= Logic Control =

Control surface

Logic Control is a control surface originally designed by Emagic in cooperation with Mackie.

==History==
Logic Control was designed by Emagic as a dedicated control surface for their Logic digital audio workstation software. It was manufactured by Mackie, but distributed by Emagic.

About 6 months later, Mackie introduced a physically identical product called "Mackie Control" which included support for most major DAW applications, but not Logic. The Emagic Logic Control was still available and would only work with Logic.
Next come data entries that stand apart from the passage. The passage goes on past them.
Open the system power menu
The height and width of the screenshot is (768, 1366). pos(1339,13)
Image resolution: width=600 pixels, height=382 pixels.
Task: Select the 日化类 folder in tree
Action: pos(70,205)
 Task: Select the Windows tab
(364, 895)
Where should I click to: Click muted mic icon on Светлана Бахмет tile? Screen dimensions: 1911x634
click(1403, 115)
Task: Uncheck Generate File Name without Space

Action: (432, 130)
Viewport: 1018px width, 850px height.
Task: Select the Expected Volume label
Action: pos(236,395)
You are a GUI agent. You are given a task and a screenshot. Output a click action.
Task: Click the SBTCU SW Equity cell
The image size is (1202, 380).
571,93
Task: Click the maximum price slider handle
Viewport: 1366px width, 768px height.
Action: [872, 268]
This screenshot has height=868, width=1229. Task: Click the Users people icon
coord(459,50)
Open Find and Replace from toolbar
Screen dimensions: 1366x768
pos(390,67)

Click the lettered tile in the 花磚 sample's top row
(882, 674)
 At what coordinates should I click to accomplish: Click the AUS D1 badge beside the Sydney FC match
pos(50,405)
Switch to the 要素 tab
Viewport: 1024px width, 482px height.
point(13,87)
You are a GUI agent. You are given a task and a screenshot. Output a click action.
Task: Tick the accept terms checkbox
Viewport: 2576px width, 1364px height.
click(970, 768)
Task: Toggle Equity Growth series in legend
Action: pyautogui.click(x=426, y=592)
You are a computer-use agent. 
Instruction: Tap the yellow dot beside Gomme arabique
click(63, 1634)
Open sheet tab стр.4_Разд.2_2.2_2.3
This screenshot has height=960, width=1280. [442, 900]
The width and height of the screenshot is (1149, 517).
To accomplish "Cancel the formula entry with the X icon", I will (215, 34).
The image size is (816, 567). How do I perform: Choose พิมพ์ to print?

Later, Mackie Control's firmware was revised to include compatibility with Logic, combining together Mackie Control, Logic Control and Human User Interface (HUI) into a single protocol. As a result, the name was changed to "Mackie Control Universal" (MCU). Out of the box, MCU included Lexan overlays with different button legends to support control of other DAWs such as Pro Tools and Cubase.

==Description==
Logic Control (and now MCU) allows control of almost all Logic parameters with hardware faders, buttons and "V-Pots" (rotary knobs). Its touch-sensitive, motorized faders react to track automation. All transport functions and wheel scrubbing are also available. The unit also controls plug-in parameters. Visual feedback including current parameters being edited, parameter values, project location (SMPTE time code or bars/beats/divisions/ticks) are conveyed by a two-line LCD and red 7-segment LED displays.